Je crois que cet étron indé a été longtemps une daube en accès anticipé avant de devenir un étron confirmé… un étron épisodique qui plus est, morceau par morceau, developpé par une équipe de caves dans un garage… avec des moufles.
Et avec l’Unity, le moteur préféré des développeurs indépendants parce qu’on peut bricoler n’importe comment et qu’il est très portable (disponible sur toutes les plateformes, y compris sur les smartphones d’autistes des réseaux sochiasses).
En tout cas, l’Unity ici est en 3D mais en 16 couleurs et si laid, si vilain, si moche qu’on se demande où on a atterri… c’est un repoussoir épouvantable ! et de mauvais goût par dessus le marché, boulotté avec le fion, bâclé de haut en bas et foiré de bas en haut… et toute l’interface est à revoir, de la cave au grenier.
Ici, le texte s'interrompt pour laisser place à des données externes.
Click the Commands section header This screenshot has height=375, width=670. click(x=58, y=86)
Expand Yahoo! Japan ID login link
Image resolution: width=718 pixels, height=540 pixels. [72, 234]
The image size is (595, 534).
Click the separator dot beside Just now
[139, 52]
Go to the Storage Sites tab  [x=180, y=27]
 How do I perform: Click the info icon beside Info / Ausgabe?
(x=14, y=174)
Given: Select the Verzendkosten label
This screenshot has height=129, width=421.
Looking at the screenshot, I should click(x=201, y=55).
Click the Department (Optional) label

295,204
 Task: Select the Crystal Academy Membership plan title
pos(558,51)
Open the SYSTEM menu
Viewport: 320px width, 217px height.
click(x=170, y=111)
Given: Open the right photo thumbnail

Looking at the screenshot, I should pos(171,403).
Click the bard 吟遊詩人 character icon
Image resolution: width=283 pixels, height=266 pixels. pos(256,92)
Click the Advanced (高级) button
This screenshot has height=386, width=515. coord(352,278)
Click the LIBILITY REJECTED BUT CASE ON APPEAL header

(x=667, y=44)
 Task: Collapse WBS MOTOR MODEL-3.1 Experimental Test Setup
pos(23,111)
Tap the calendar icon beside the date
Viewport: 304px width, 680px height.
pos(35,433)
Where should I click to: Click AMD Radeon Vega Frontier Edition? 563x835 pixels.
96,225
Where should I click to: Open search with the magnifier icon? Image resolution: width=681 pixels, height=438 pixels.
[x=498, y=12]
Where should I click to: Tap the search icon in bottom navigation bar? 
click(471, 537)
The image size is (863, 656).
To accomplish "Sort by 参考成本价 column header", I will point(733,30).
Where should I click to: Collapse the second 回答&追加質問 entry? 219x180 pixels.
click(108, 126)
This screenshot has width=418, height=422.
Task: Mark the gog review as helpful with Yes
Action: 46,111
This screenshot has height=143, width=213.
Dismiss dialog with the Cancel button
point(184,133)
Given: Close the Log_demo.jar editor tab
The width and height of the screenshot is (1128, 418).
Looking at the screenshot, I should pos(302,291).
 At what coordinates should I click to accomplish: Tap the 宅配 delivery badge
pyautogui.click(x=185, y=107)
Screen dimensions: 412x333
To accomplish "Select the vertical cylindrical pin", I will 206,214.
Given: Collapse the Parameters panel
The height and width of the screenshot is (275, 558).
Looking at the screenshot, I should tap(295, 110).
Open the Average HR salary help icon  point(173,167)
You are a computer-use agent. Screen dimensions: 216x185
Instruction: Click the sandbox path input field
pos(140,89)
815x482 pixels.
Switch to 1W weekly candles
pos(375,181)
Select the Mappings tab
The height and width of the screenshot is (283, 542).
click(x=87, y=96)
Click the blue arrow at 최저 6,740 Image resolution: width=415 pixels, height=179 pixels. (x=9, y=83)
La musique grinçante fait couiner quelques violons et s’avère aussi affreuse que le reste… et en plus, par dessus tout, ça se permet des ralentissements ! enfin, les cinématiques mièvres et stupides ne sont pas zappables…
Quoi qu’il en soit, ça ne reste qu’une daube de jeu de survie très maladroit et très punitif, fait en dépit du bon sens, complètement injouable et aussi amusant qu’un prospectus des impôts. Tiens, je te survis, infâme daube et je te tire la chaaaasse sur la gueule.